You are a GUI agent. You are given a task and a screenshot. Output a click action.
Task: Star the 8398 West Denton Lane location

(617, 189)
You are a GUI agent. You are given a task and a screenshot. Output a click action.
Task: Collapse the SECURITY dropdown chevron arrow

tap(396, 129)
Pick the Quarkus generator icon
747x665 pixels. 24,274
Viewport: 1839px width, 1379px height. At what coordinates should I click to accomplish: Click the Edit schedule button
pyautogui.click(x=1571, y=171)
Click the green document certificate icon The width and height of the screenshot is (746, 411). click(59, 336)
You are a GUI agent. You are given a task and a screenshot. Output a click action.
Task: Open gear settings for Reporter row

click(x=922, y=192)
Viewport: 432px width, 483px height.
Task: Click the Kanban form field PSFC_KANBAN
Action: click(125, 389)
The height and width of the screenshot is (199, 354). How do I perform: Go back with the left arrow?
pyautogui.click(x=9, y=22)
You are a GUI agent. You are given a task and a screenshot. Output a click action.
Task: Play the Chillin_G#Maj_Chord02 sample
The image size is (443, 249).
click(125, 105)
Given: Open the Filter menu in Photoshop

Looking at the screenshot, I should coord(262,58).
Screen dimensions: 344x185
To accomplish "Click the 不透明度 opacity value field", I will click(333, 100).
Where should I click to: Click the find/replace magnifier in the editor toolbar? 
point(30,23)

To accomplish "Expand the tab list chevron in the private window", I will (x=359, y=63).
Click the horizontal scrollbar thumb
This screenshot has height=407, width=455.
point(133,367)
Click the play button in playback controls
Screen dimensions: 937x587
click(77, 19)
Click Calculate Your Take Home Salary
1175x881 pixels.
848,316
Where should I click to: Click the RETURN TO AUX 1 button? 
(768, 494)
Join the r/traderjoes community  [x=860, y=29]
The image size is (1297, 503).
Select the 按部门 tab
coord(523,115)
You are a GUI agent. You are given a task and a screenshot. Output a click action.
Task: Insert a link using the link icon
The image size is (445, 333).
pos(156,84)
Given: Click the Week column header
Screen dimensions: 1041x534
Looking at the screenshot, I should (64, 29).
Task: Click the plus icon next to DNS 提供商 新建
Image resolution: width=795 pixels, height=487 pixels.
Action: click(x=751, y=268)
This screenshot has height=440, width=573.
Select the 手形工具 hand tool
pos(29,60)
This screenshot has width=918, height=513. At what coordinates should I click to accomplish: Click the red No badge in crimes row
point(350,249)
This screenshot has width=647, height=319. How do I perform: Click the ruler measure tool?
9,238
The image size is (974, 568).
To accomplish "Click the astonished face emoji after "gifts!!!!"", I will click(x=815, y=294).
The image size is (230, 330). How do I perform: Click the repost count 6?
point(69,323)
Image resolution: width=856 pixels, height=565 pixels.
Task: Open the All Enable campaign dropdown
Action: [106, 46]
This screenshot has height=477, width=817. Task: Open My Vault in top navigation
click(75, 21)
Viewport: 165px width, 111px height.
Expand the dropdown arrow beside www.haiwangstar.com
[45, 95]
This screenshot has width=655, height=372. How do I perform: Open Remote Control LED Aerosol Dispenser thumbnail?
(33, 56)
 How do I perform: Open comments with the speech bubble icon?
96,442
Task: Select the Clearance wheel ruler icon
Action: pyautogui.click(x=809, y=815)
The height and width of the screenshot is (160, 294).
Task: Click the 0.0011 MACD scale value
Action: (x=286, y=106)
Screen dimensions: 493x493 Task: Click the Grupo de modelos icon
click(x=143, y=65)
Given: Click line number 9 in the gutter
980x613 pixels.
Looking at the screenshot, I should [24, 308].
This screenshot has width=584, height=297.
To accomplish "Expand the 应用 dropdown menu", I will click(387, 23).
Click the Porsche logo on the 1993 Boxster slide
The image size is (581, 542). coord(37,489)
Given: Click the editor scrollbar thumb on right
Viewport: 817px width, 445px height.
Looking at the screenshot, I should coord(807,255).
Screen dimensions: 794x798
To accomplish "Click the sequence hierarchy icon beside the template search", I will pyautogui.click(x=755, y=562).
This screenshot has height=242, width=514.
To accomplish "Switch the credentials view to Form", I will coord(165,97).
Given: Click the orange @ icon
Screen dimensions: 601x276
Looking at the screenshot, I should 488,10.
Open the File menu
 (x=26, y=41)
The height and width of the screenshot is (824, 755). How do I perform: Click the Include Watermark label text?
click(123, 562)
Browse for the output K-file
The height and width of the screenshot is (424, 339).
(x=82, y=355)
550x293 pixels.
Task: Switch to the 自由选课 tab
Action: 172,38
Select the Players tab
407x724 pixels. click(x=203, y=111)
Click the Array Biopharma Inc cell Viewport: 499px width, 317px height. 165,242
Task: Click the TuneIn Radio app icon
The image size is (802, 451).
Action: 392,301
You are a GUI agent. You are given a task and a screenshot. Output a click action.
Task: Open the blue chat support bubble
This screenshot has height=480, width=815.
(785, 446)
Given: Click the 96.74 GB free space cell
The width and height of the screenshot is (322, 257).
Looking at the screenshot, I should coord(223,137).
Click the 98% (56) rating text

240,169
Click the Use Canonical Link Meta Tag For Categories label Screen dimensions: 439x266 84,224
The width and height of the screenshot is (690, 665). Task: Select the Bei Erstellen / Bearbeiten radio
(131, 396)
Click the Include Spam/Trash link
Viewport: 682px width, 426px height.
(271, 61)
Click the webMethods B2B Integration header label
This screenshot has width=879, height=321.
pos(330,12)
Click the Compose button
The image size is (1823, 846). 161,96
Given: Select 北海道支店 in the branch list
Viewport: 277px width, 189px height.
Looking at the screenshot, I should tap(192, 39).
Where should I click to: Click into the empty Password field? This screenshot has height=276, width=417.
........
▸ What needs to be done: If the word "cell" appears in a line above, copy that line.

▸ Task output:
Click the Array Biopharma Inc cell Viewport: 499px width, 317px height. 165,242
Given: Click the 96.74 GB free space cell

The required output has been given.